This sounds like an "I got hit by one ping and died!" AH thread.
US forces are shot at every day. It's not just one attempt a day either, it's hundreds or thousands of attempts every day. If even one in a thousand attempts succeeds, you get casualties. The same goes for helicopters. Nearly every single flight over there comes under fire of one sort or another, whether it's an 80 year old firing his WWI era rifle from his back porch, or a Syrian firing a smuggled SA-18 from the middle of a crowded marketplace. Add up enough attempts, and some of them are going to succeed.
Loudly proclaiming the ineffectiveness of a tank and helicopter because a couple of tanks were disabled and one helicopter got shot down shows a complete lack of understanding of the nature of combat. It's not just one guy with a gun vs. one helicopter in a dueling arena, where you can look at an isolated result and state that the loser sucks and the winner rules.
You'll probably never know what brought down that apache, but it probably wasn't just some guy with a rifle or even a single missile.

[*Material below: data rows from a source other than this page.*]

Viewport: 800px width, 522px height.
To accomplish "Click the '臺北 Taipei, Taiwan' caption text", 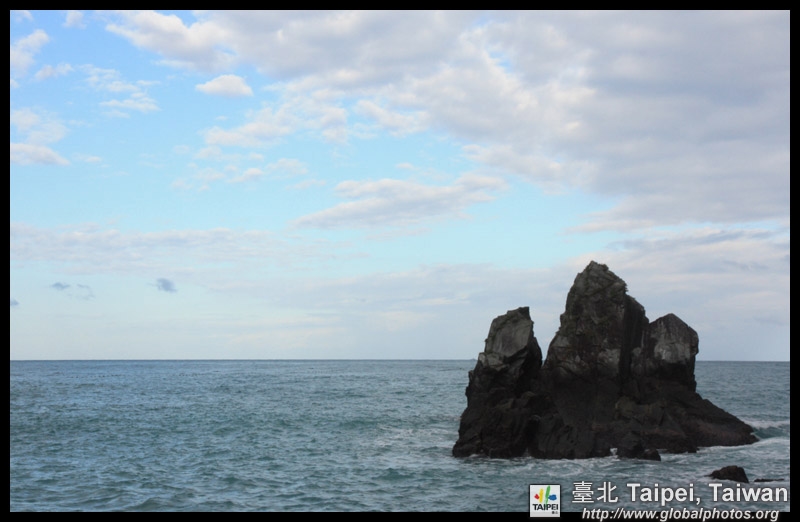I will click(x=679, y=493).
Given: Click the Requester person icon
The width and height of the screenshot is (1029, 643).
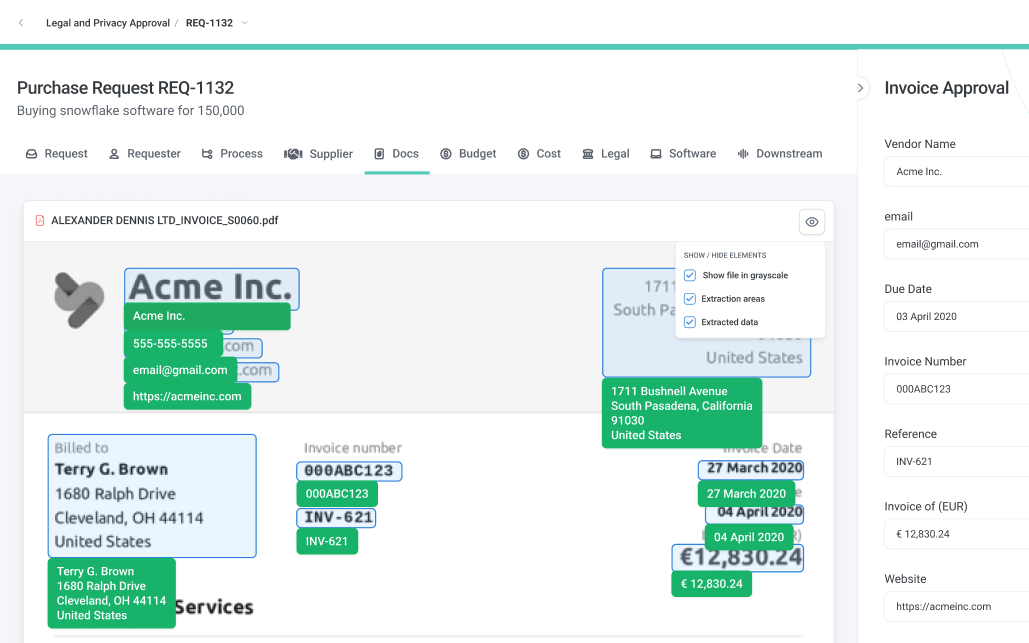Looking at the screenshot, I should click(x=112, y=153).
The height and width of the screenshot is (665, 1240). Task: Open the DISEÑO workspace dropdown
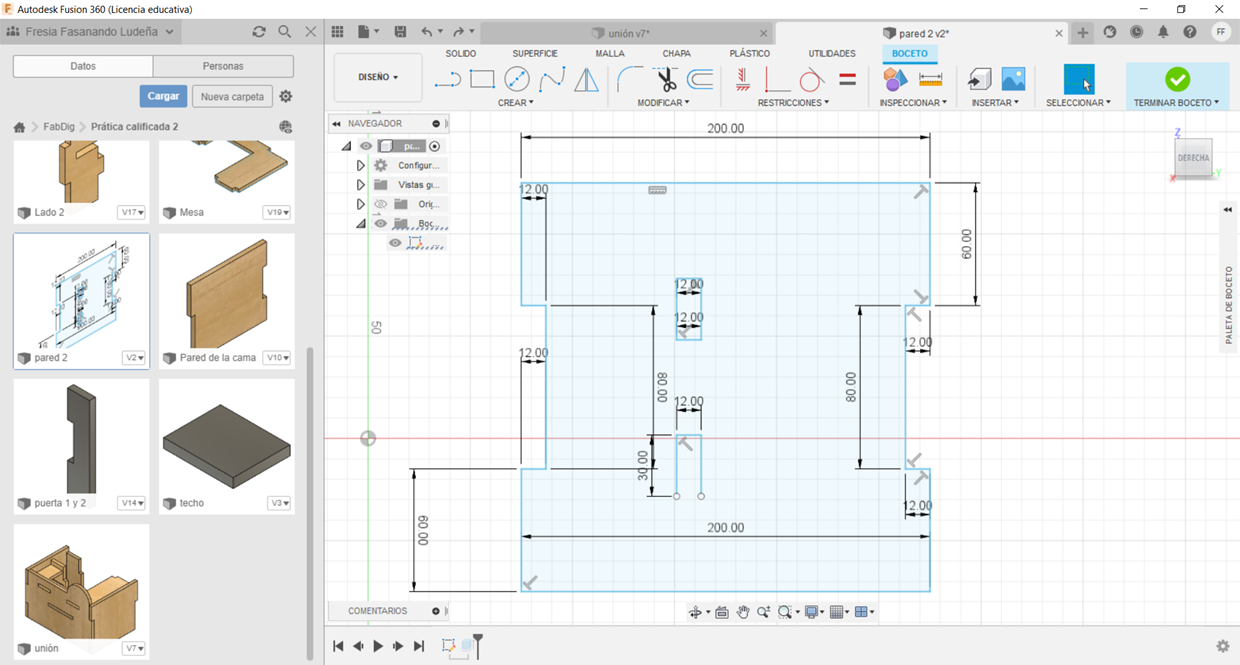tap(378, 77)
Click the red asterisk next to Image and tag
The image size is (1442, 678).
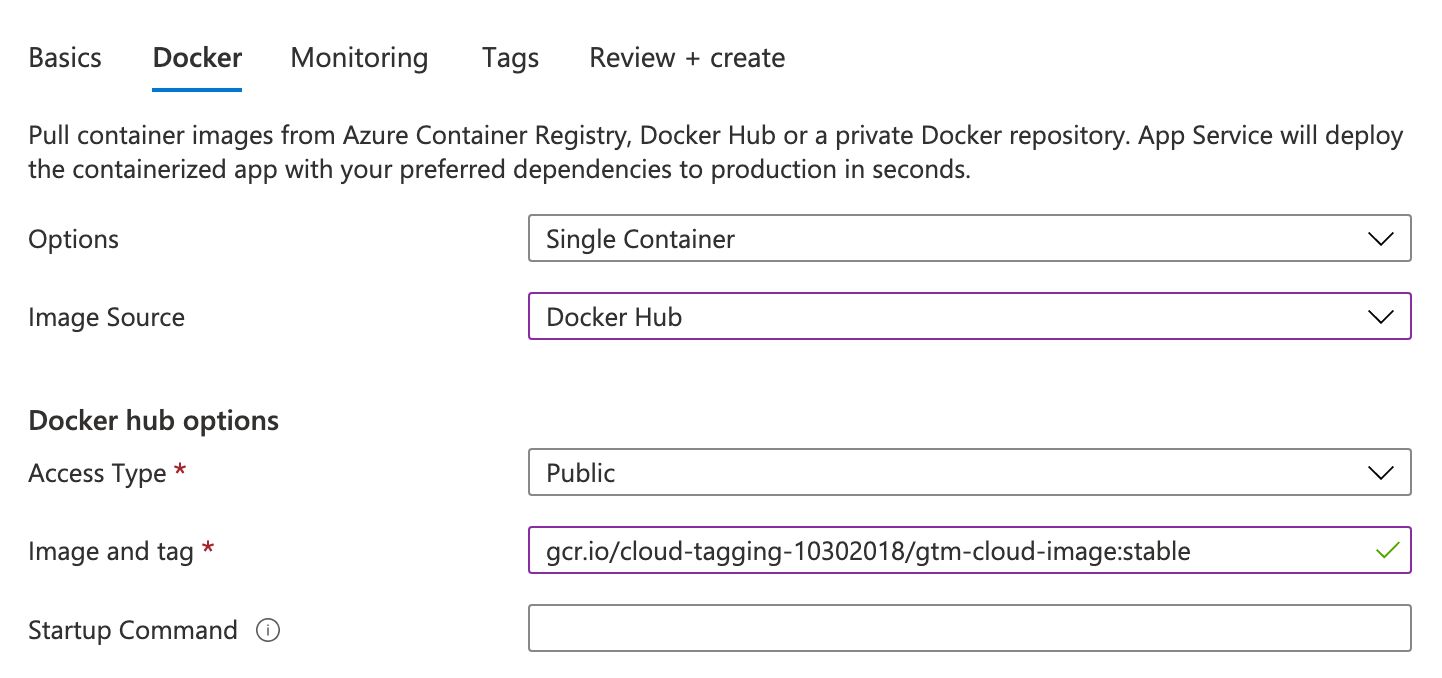pyautogui.click(x=208, y=548)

Enough directed fire can take down any military system and sometimes the troops have to expose themselves to that kind of fire in order to achieve their objective. That's part of the nature of combat and the result of one engagement says little about the capability of either side. It can be noted however that in the fiercest fighting we've seen in a year, fighting that started off with a wave of ambushes, fighting that spans most of the country involving well over a hundred thousand combatants, we've lost a couple dozen troops, a couple of tanks, and one attack helicopter. The loss of any lives is tragic but an accountant might view that as not being too bad of a showing by US and allied troops.
Muckmaw, I'm not sure the Iraqi opponents would share your dim view of the Apache given the losses they're taking vs. their own record of successes. They're shooting at every one of our helicopters and usually not succeeding in shooting them down. That sounds like they're fairly durable to me.